Hello,
I assume the underside of the FR4 PCB is all metal? If so, this will not be a good antenna. As the current in the patch is counteracted by a same but opposite current in the image element. The image element is just 3mm below the driven element. So the produced far field per ampere current in the middle of the patch will be very low. If there were no losses, the useful bandwidth will be very low and the half wave patch resonator has very high Q factor.
By adding the lossy dielectric, all your input power will be dissipated into the dielectric. Check your radiation efficiency in the simulation (don't forget to enter dielectric loss for the FR4).

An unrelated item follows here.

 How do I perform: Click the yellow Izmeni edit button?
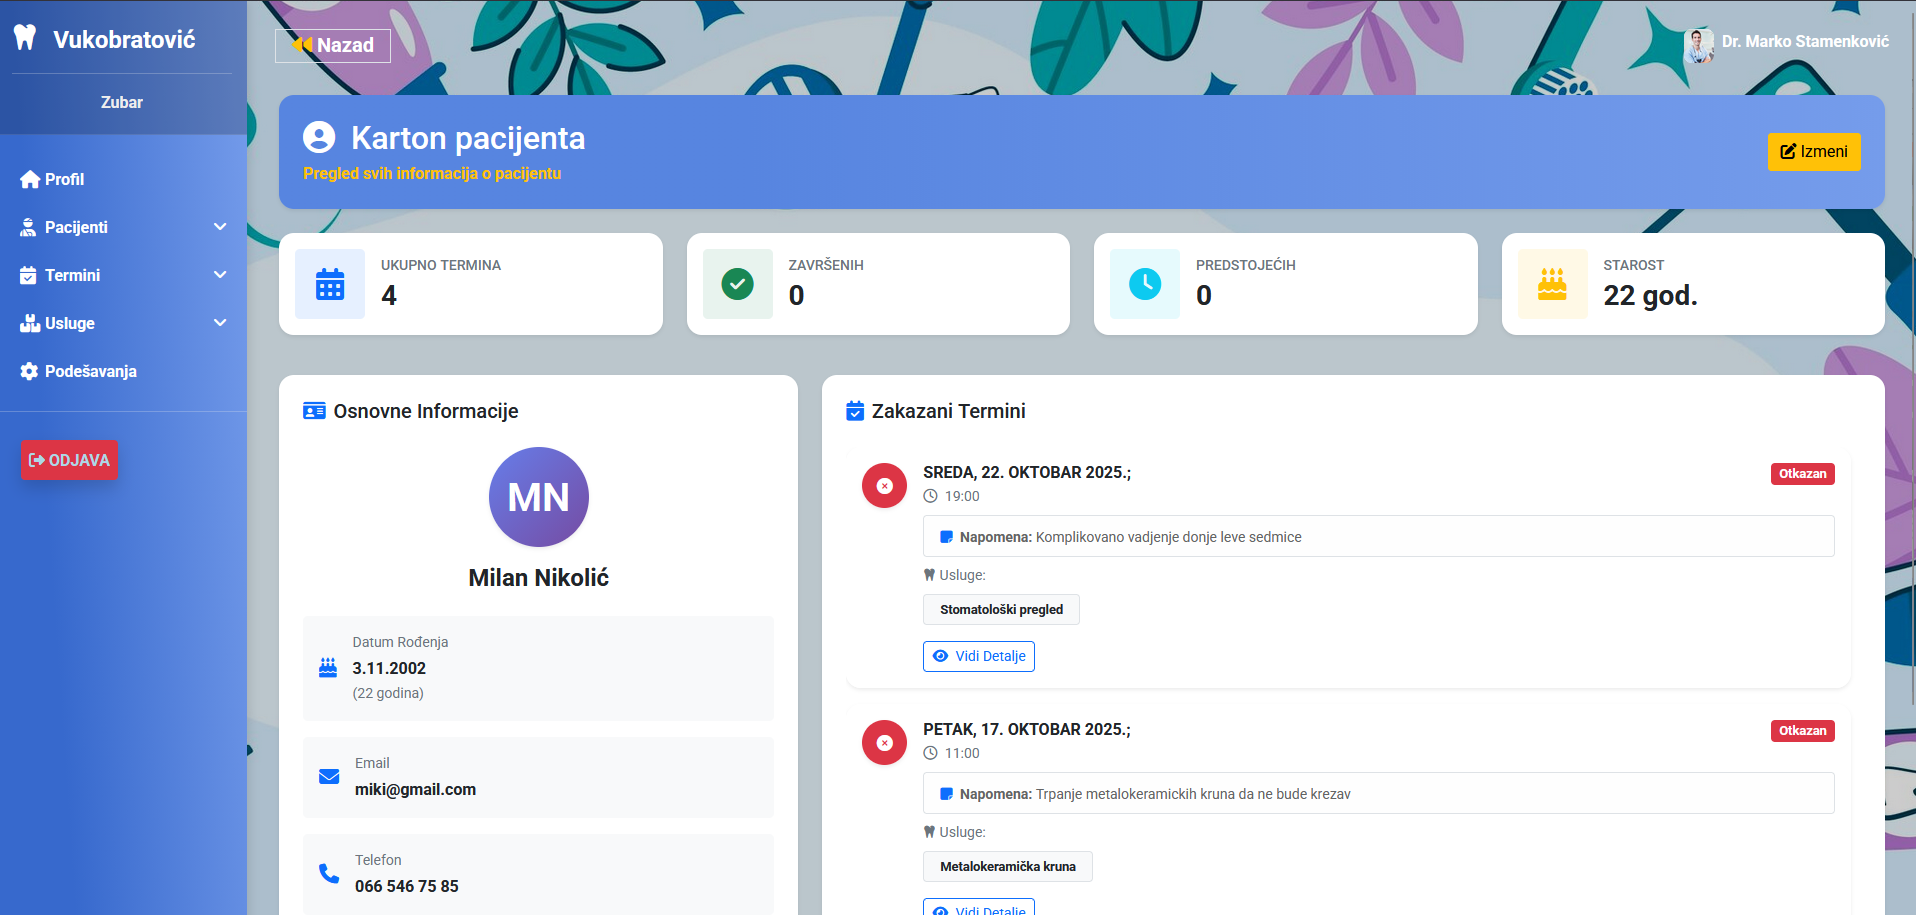click(1813, 152)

There is another thing, I assume that the 82mm size in x direction. Did you check the current distribution (use a display where you can also see the direction of current, for example a current animation)? The width is over 0.5 lambda electrically, so you may get a strange current distribution with current in the patch that produce counteracting far field.

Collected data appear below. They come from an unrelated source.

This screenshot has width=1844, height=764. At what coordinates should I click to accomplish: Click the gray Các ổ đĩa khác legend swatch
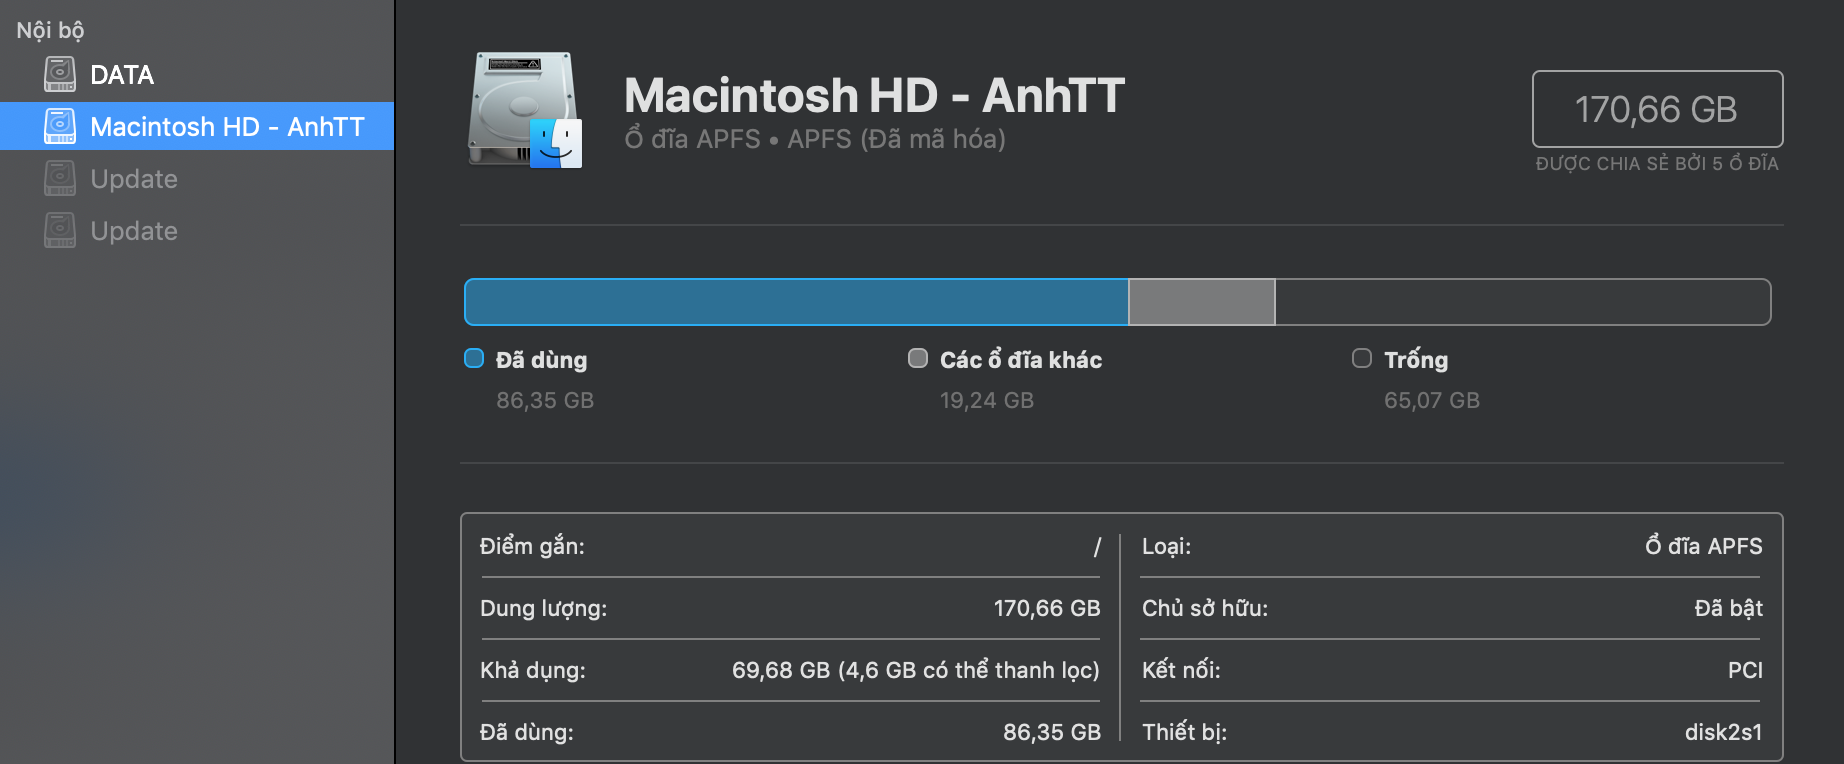(917, 358)
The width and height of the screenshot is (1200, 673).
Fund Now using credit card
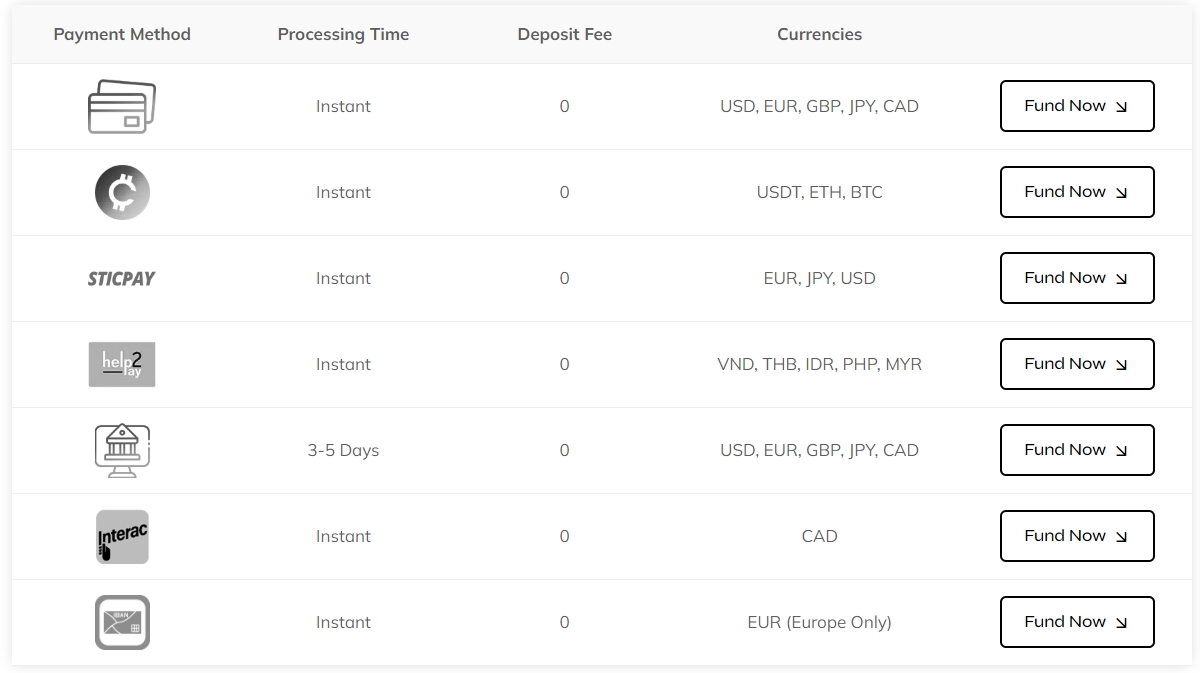1077,106
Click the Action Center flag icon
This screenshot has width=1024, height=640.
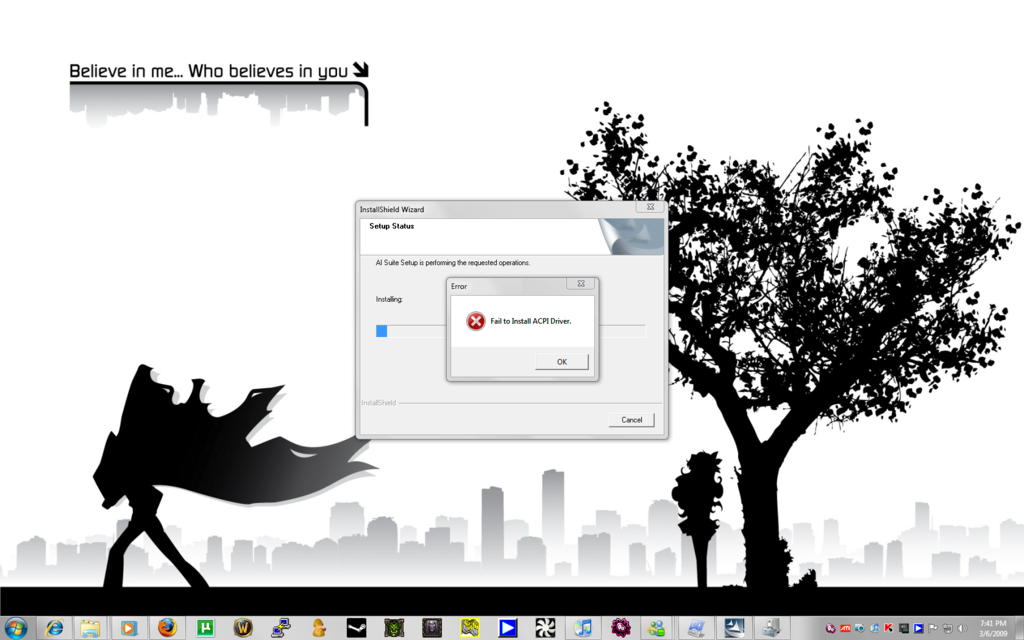[x=933, y=628]
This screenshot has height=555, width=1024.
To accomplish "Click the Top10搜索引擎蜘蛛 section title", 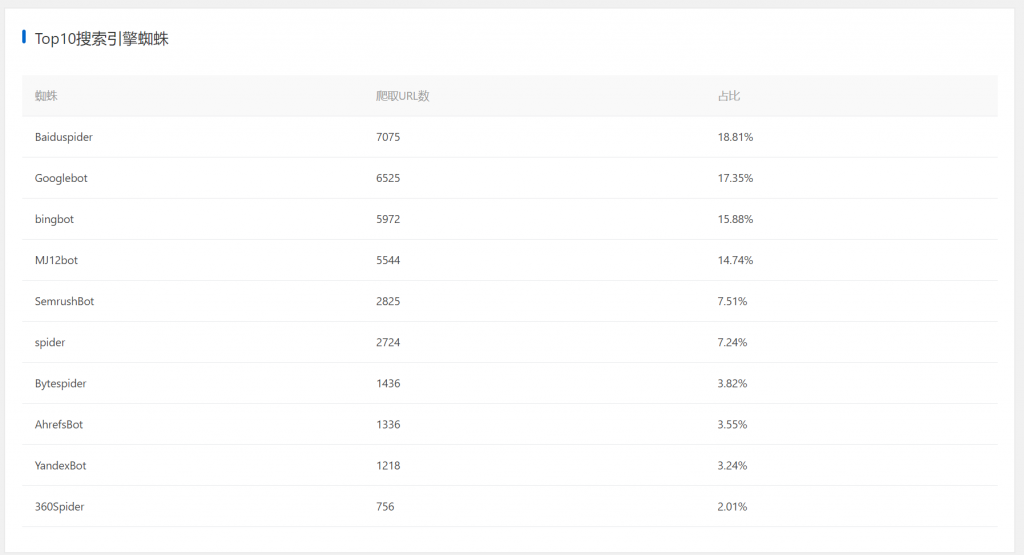I will pyautogui.click(x=101, y=39).
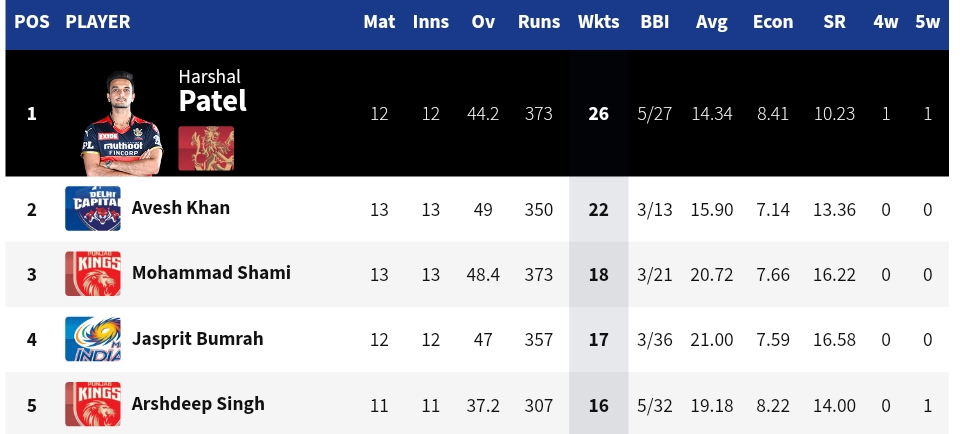Sort table by Econ column header
Screen dimensions: 964x434
tap(773, 22)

When you need some performance, you need to increase the distance to the ground plane reduce the width so you get your main patch current in X-direction. This will yield several hundred ohms impedance when feeding at the edge.
You can feed via a quarter wave transformer or make cuts in the patch so the feedline runs somewhat into the patch to reach a point of lower impedance.
When it really must be flat, you need to remove the ground plane and make a dipole construction (use meandering or bends to reduce the physical length). Of course this will gives a radiation pattern that also goes down, but this can be acceptable. Don’t forget to add a balun function in case of a dipole like antenna.